As Lidy ran to the window to see how he was getting on, he was already halfway across on the return journey. She watched as the boy, down on his knees, kept moving his hands along the rope and pulling.
Water usually follows wind by a matter of two or three hours. Later, oceanographers would calculate that the whipping up of the waters could have been significantly worse. For the hurricane, which achieved maximum strength on the coast of Scotland, had weakened a little to the south over the North Sea, as the flood was reaching its height on the coasts of the provinces of Zeeland and Holland. Wind speeds can moderate over land due to friction, but over water they do what these winds did. It would have been possible, people reckoned later, for the pronounced trough of low pressure that moved that night from Scotland over the German Bight and on southeast to deviate a little from its course. Had it done so, the Scottish wind speeds and the Dutch northwest storm would have combined with truly fatal results.
The hunchbacked boy had succeeded in making fast to the wagon again. At that moment two seas broke over it, one of them carrying a piece of debris on its crest. It cut deep into Izak Hocke’s forehead, the trailer tipped over, but stayed hitched. Shortly before the tractor sank, the last five drowning people made it onto the raft; the rope that had been hanging slack was pulled tight by those in the house. It worked, but everyone was at the end of their strength now; the door was too small for five people and too big to be maneuvered with such a load on it.

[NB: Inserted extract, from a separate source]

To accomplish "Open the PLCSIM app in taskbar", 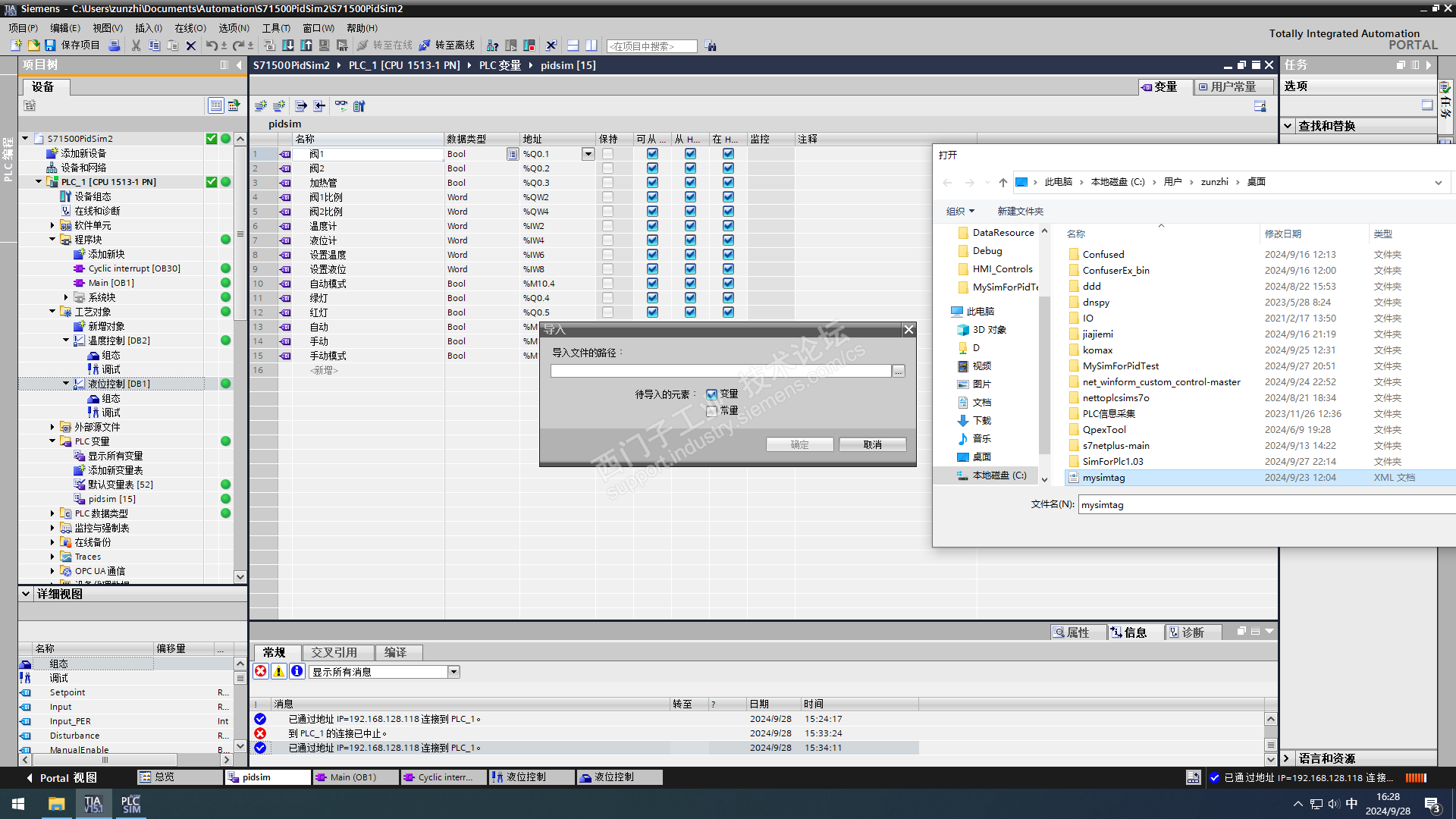I will tap(130, 804).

Hocke crawled quickly to the other side, and Cornelius Jaeger let himself drop into the water, water that tonight was seventeen feet above Normal Amsterdam Water Level, but that according to experts later on could easily have risen by another seven feet if a third factor had not helpfully intervened. The water level in this area is determined not only by the sea that comes thundering eastward against the coast but also by the rivers that flow continuously west. December and January that year had been unusually dry in the Alps and in the Vosges. If the precipitation in the upper reaches of the Rhine, the Maas, and the Schelde had been typical for the time of year, then, adding to the already devastating situation, there would have been a catastrophe in the estuaries of literally fantastic proportions.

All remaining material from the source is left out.